◆ Provided passage

A documentation of the sme Makefile

The Makefile itself

The Makefile is organized as follows: It contains of a number of blocks, each block builds one binary file. Each binary file is dependent upon a number of other files. The first line of each block, the dependency line, mentions the target file, a colon, and the address of the dependency file. On the next line comes the file with address, thereafter again a colon, and after the colon the dependency files are listed. The dependency line can go over several lines with the backslash character (\). In the first block, the dependency lines look as follows:

isme.fst: ../bin/isme.fst
../bin/isme.fst: ../bin/sme.fst ../bin/sme.save ../bin/tok.fst \
        ../bin/allcaps.fst

After the dependency line comes the actions themselves. In the Makefile, each line is initiated with a TAB character. Commands are initiated with the "@" character, and arguments delimited with quotes. Quotes within the quotes are preceded by \.

◆ Exercise
In the Makefile documentation, what character lets a dependency line extend over several lines?

◆ Material
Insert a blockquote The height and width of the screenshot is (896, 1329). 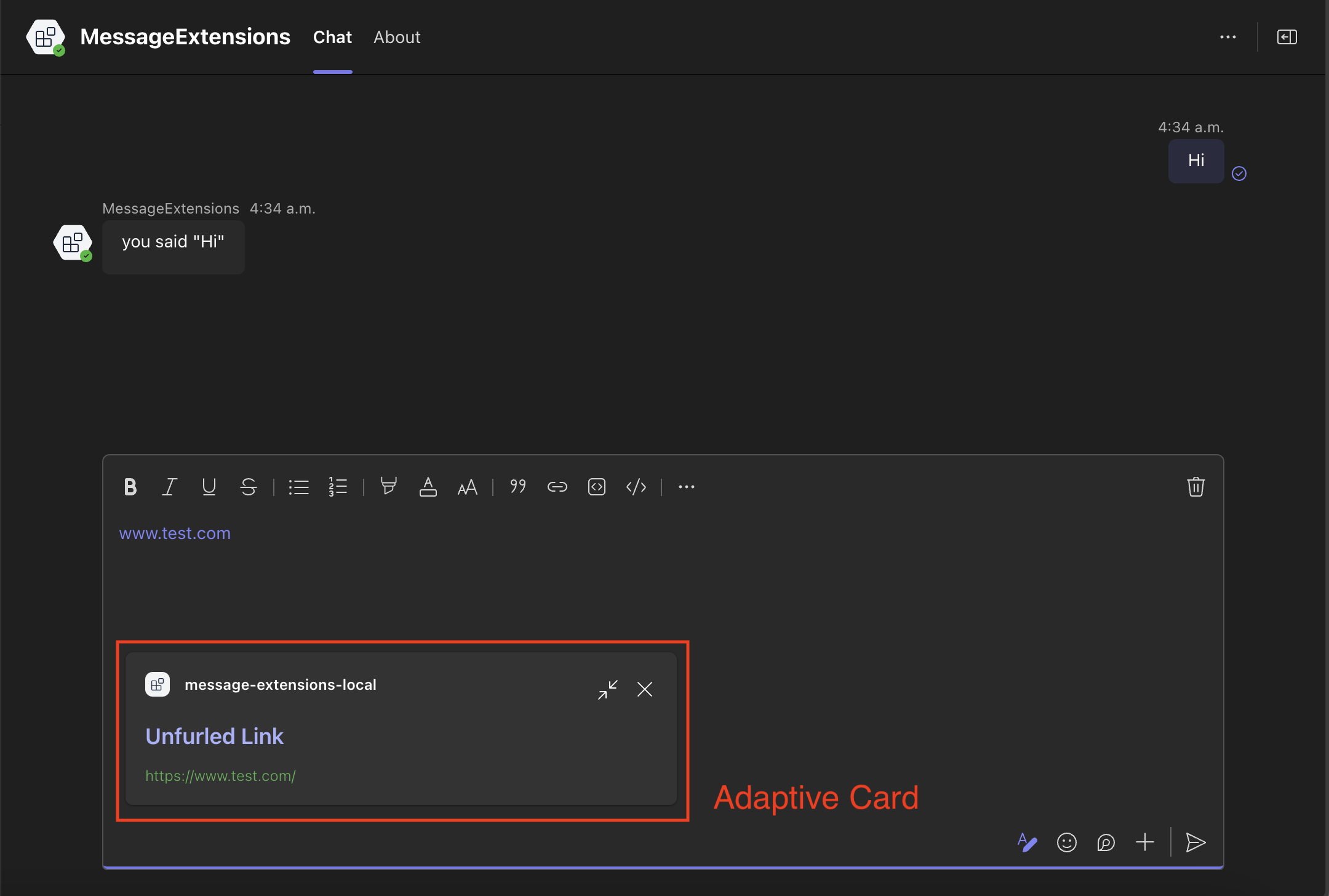517,487
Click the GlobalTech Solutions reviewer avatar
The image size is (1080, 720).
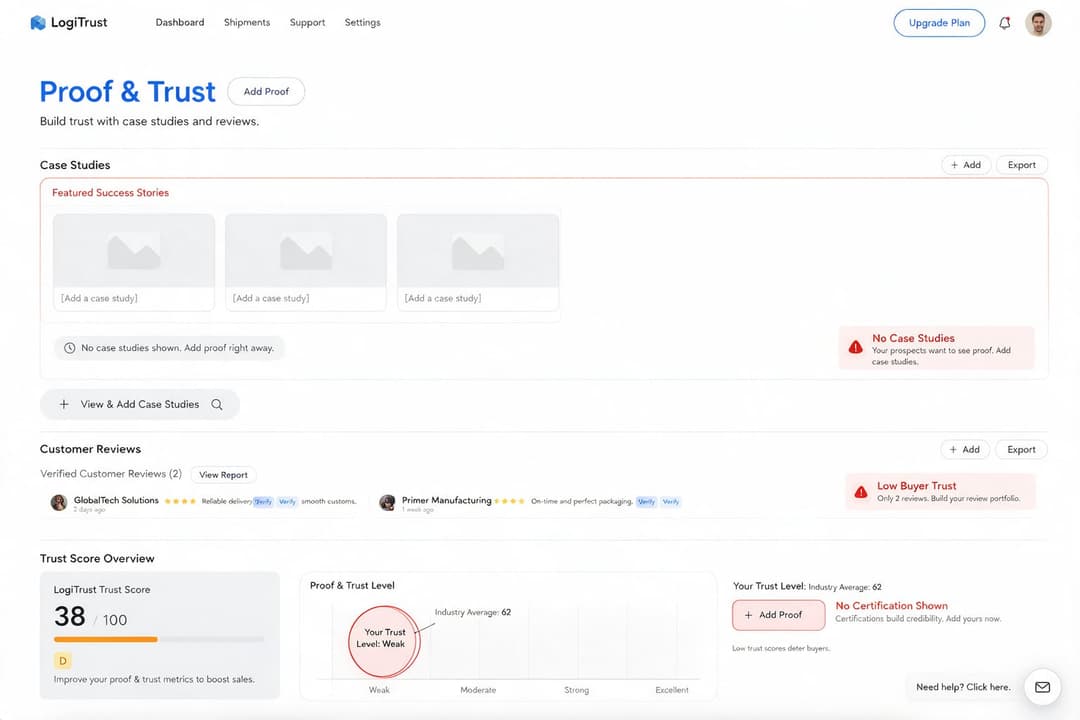59,502
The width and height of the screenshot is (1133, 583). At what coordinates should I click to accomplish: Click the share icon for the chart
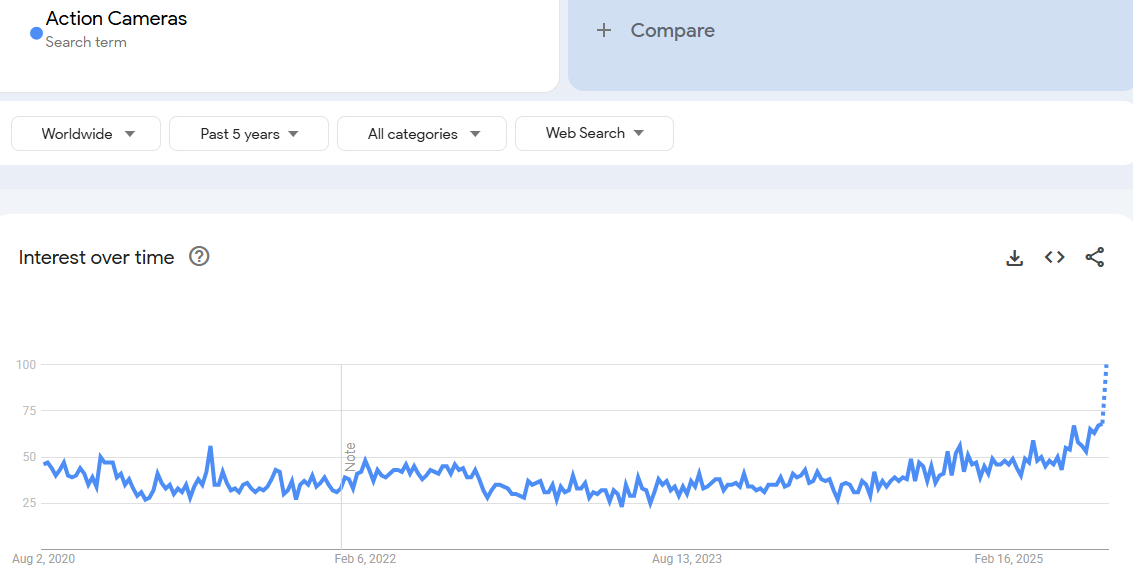[1095, 258]
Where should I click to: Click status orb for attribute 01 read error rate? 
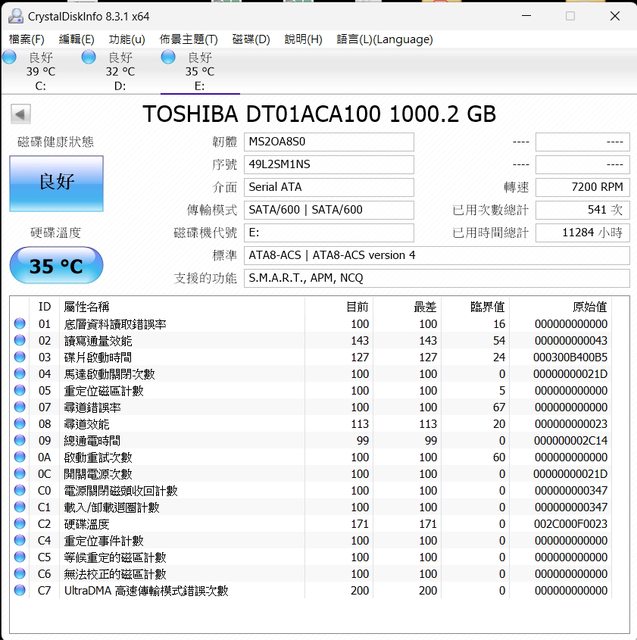coord(20,324)
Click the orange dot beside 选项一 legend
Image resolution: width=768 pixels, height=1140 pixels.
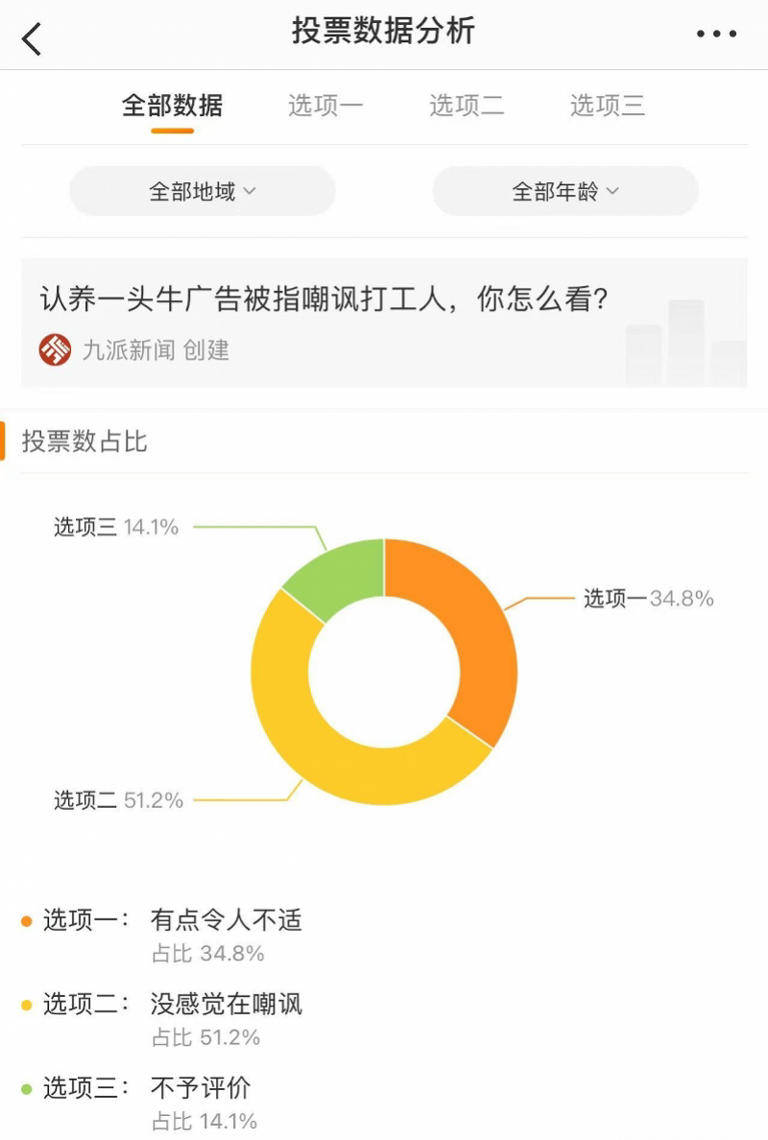27,922
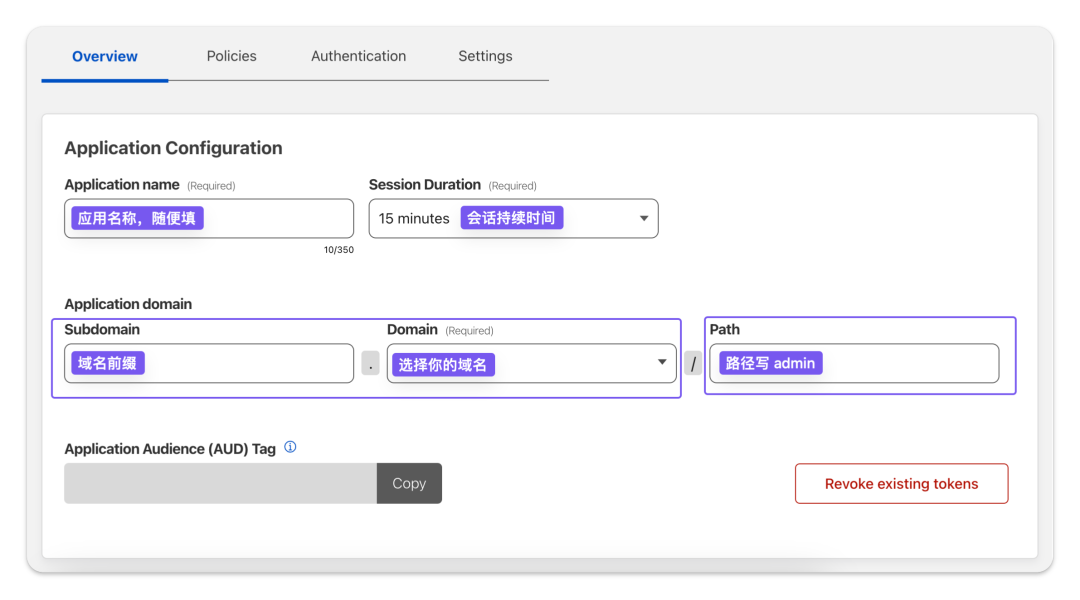This screenshot has width=1080, height=600.
Task: Click the Application Configuration heading
Action: pyautogui.click(x=174, y=148)
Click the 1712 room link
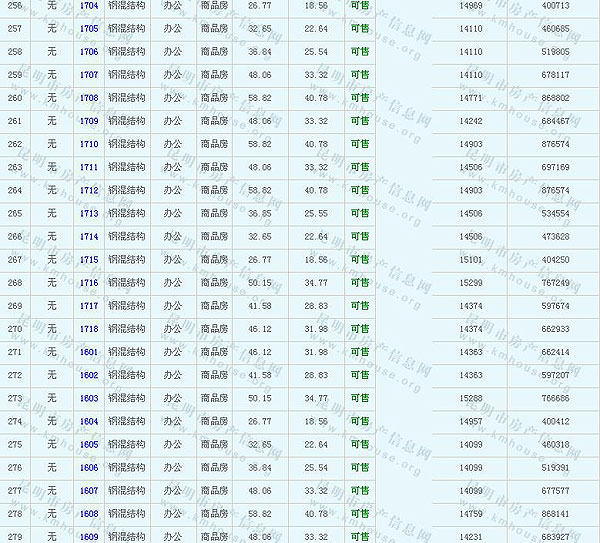 tap(89, 190)
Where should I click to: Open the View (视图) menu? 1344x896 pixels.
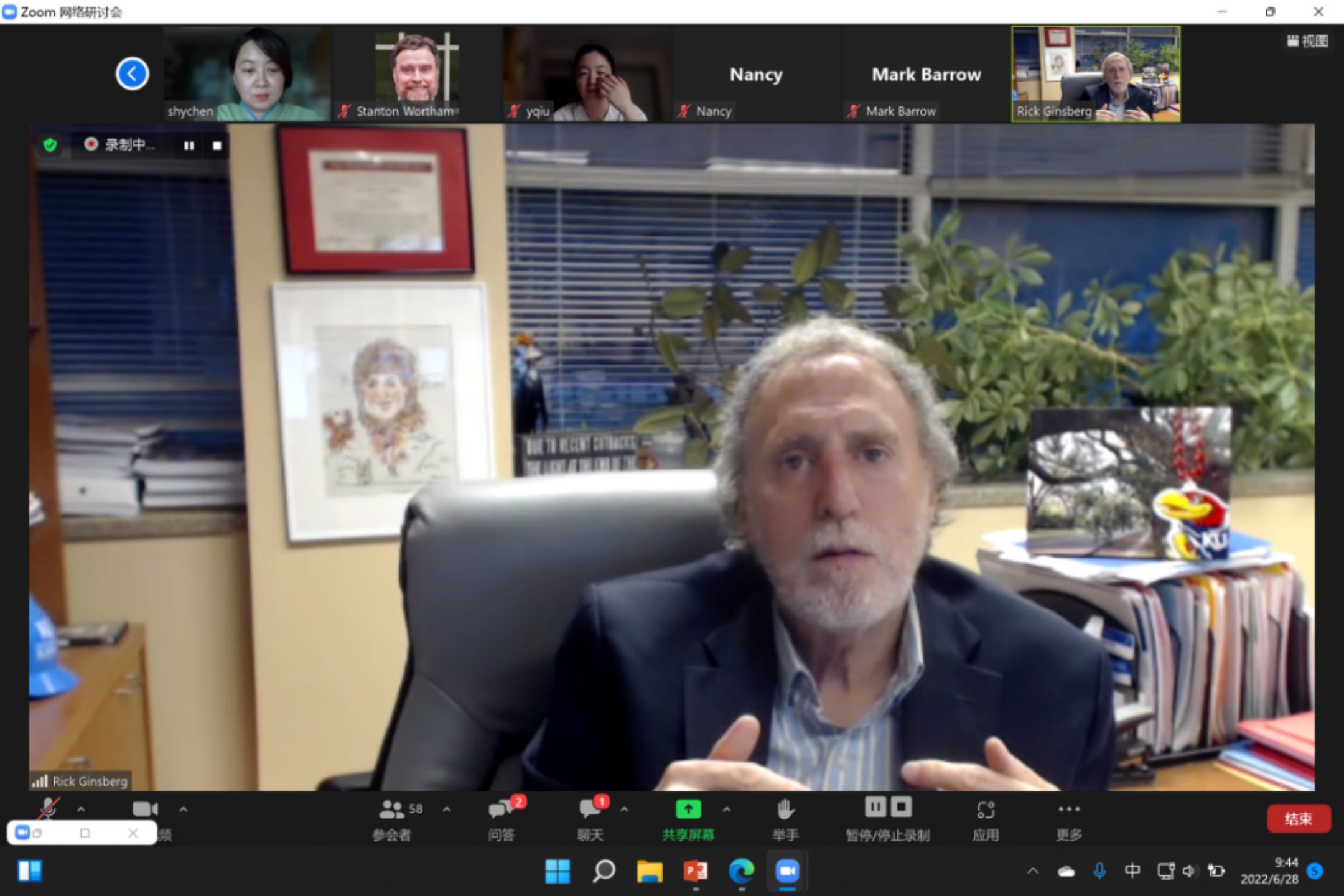click(1307, 41)
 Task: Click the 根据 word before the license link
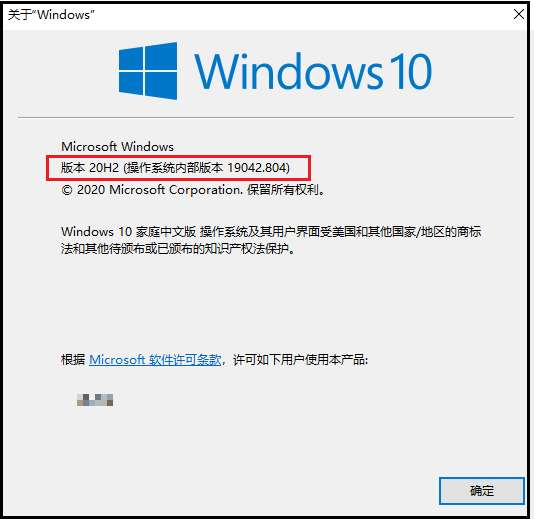(73, 360)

◆ Result below
The backslash character (\).